Chapter 148 contains section 37, which provides that whenever the interests of any school district require it, the board of trustees of the district, with the approval of the superintendent of public instruction, may establish a high school and make the necessary provision for its quarters, equipment, and teaching force in the manner provided in the section next following. This may be done without reference to the authority of the board of county commissioners. And yet the board of county commissioners, if they are given the arbitrary power indicated in section 95, may immediately consolidate the new high school with another, subject only to the approval of the state superintendent of public instruction; no provision being made respecting quarters, equipment, and teaching force which the trustees have supplied for the newly created high school.

Moreover, while many sections of the Revised Codes of 1921 and of Session Acts are repealed by section 111 of *Page 225 Chapter 148, section 1034, Revised Codes 1921, which provides for the consolidation of two or more school districts, either by the formation of a new district, or by the annexation of one or more districts to an existing district, and which prescribes the procedure in the event of such consolidation, was permitted to stand unchanged. Section 1034, supra, provides for the consolidation of districts pursuant to notice given to the people and after a vote of the electors affected thereby. It provides also for trustees to serve the consolidated district, for the vesting of title to schoolhouses and sites in the newly consolidated district, and makes provision that bonded indebtedness in any district merged by consolidation shall be assumed by the consolidated district. And section 110 of Chapter 148 provides that "all high schools of the State shall be regulated and governed by the general school laws of the State in any case for which provision is not made in this code."

Again, it is difficult to believe that the legislators intended to confer upon the county commissioners the arbitrary power indicated in section 95, for they must have foreseen that a result comparable to that which is presented in this case inevitably would occur. We have here two public corporations, the Harrison district and the Pony district, each maintaining a high school. What the commissioners assumed to do was not to create a consolidated district to be governed by trustees chosen from the consolidated district, but to eliminate the Pony high school and to maintain the Harrison high school, which necessarily would be governed by the trustees of the Harrison district to the exclusion of those of the Pony district. This is not in harmony with the provisions of section 1034. The commissioners did not make any provision for the disposition of the property belonging to the Pony high school, nor for the additional burden imposed upon the Harrison district. They made their order without notice to anyone affected by the attempted consolidation. Neither the trustees, the patrons of the school, nor the electors of the respective districts appear to have been consulted. *Page 226

Conceding that the legislative assembly has plenary power to pass a workable law empowering the board of county commissioners to consolidate high schools, with or without the approval of the superintendent of public instruction, and that the consolidation of high schools is highly desirable in the interests of economy and efficiency, I am persuaded that in view of the general policy governing the schools, as evidenced by the school laws taken as a whole, the law-making body had not the intention to grant the power exercised by the board of county commissioners in this instance.

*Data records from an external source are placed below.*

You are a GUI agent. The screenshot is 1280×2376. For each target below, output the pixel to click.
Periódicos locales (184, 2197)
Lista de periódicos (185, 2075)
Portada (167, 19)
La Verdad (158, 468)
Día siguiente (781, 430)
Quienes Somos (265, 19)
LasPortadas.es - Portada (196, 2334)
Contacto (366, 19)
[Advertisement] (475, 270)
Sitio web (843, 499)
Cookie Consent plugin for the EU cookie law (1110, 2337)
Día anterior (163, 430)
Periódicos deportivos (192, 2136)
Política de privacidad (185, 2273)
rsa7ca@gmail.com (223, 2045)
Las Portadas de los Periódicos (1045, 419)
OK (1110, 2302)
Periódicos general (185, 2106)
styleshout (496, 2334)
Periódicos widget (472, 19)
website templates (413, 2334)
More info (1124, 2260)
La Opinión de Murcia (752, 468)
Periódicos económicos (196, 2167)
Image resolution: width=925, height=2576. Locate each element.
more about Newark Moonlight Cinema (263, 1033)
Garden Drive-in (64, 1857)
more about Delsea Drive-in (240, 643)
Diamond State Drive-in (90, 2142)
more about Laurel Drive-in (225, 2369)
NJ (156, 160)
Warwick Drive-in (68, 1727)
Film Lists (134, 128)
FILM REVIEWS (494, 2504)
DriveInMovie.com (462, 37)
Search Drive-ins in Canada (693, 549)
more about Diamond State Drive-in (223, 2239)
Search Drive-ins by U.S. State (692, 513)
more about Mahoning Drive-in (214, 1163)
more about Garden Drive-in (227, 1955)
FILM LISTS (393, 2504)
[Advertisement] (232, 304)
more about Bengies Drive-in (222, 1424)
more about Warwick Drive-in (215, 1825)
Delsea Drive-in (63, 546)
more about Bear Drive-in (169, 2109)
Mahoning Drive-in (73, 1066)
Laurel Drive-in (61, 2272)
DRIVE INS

Section 95 does not contain within itself, nor does it refer to, any procedural directions to carry into effect its purpose; and that such directions will be found necessary cannot well be gainsaid.

It has been suggested that, without nullifying any other provision of the school law, effect can be given to section 95 by holding that the legislature merely designated the board of county commissioners as a tribunal to determine all questions involved in the consolidation of two or more high schools, and to make the order of consolidation in conformity with the law regulating the consolidation of school districts in general. Whether this view can be sustained is not necessary to this decision. The enactment of section 95 has thrown the law respecting the consolidation of high schools into a confusion which should be removed by the legislative assembly which is soon to convene.